Our study had several limitations. First, it was a single-center observational study performed in an ICU. Because we only enrolled medical patients, the incidence of delirium may have been skewed. Second, we only enrolled patients in whom NIV was used as a first-line intervention. Those who received NIV followed by high-flow nasal cannula or invasive mechanical ventilation were excluded. This means that our results cannot be extrapolated to the total NIV population. Third, we only assessed delirium every morning from NIV initiation to termination. It may be that some patients who were delirious before the start of NIV crossed over in to the non-delirious group if they demonstrated no symptoms of delirium during NIV. Therefore, the incidence of delirium may have been underestimated.
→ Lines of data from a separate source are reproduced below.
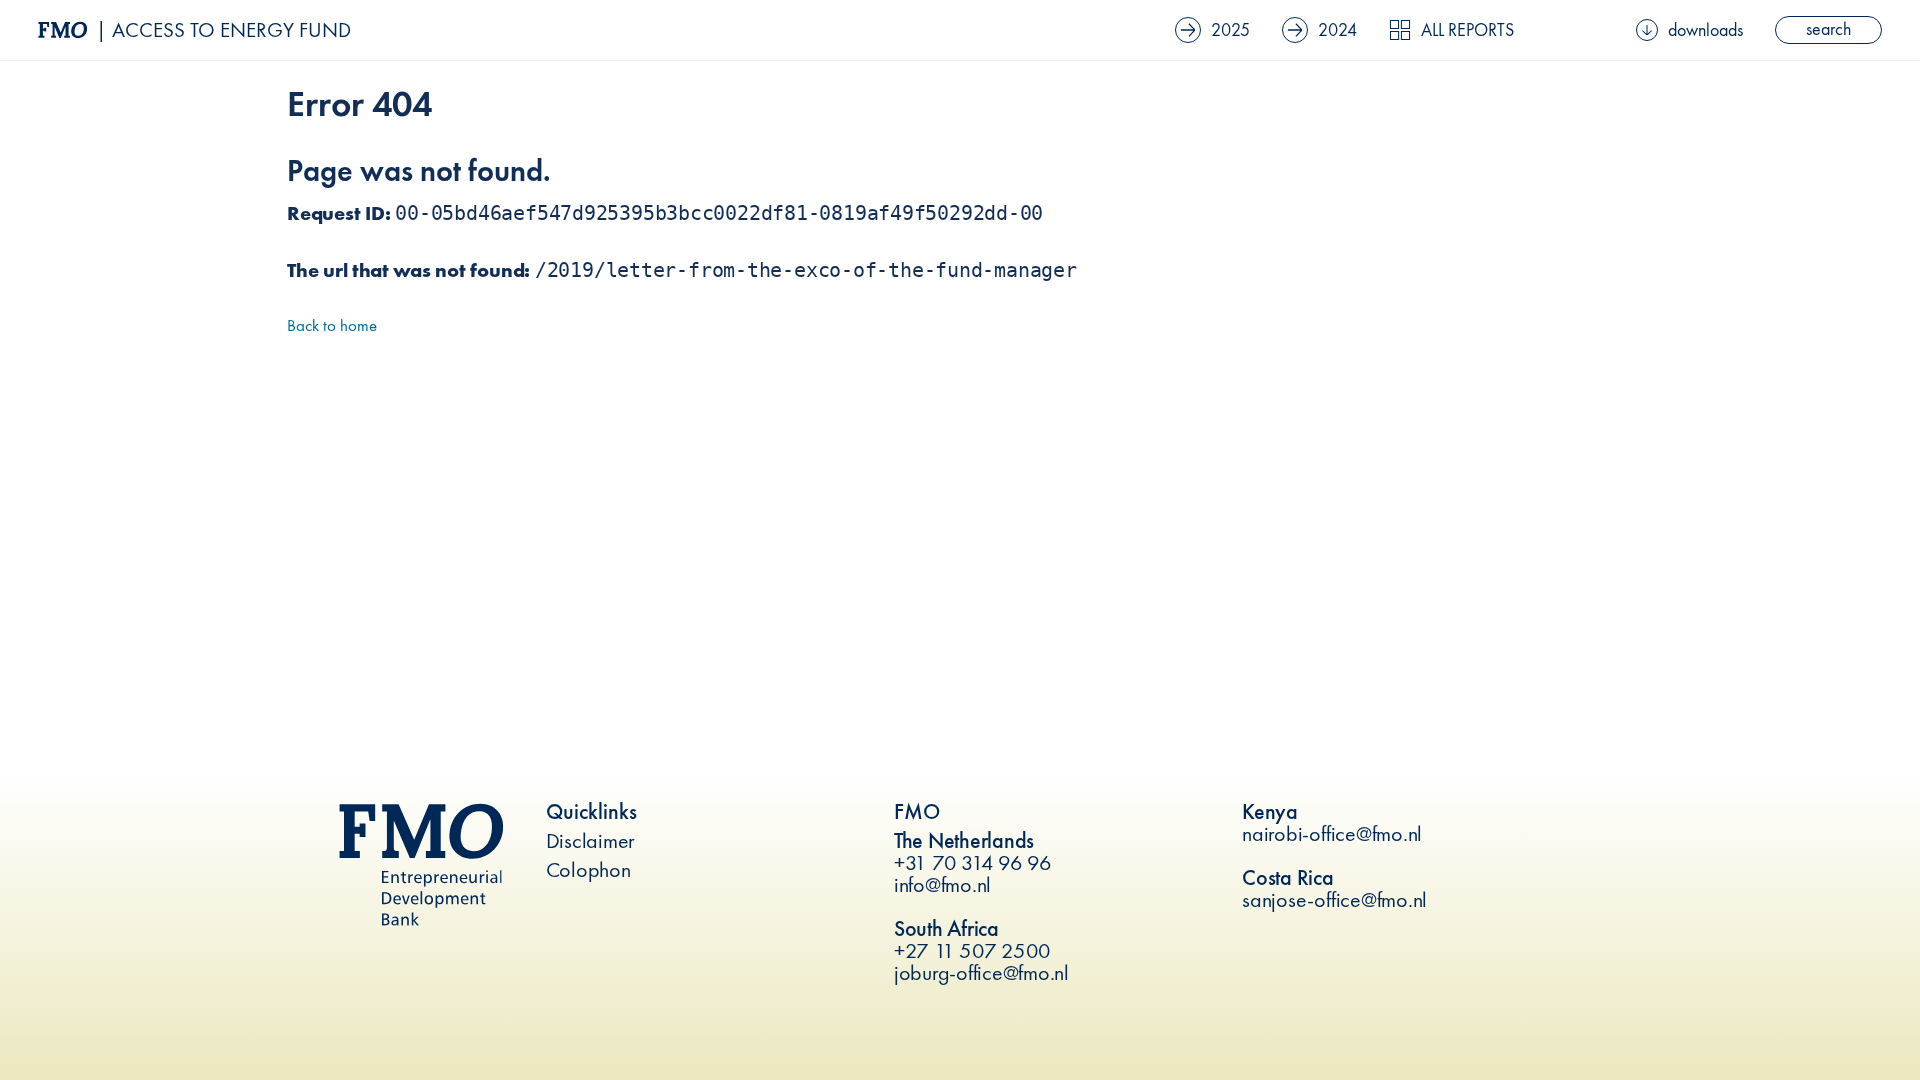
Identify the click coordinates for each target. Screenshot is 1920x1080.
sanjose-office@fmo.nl (1334, 899)
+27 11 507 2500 (972, 950)
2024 (1337, 29)
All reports (1467, 30)
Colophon (588, 869)
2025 (1230, 29)
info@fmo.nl (942, 884)
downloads (1705, 30)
Fourth, it was impossible to obtain daily sequential organ failure assessment (SOFA) scores because some of the variables used to calculate SOFA scores were unavailable. Because daily SOFA is superior to APACHE II in terms of disease severity, our use of APACHE II may have reduced the accuracy of our measurements of disease severity.

Conclusion

The incidence of delirium in the NIV population is high. Hypoactive delirium is the most common subtype in this population. Delirium is associated with increased likelihood of poor outcomes (NIV failure, ICU mortality, and hospital mortality) and use of medical resources (duration of NIV, LOS in the ICU, and LOS in the hospital).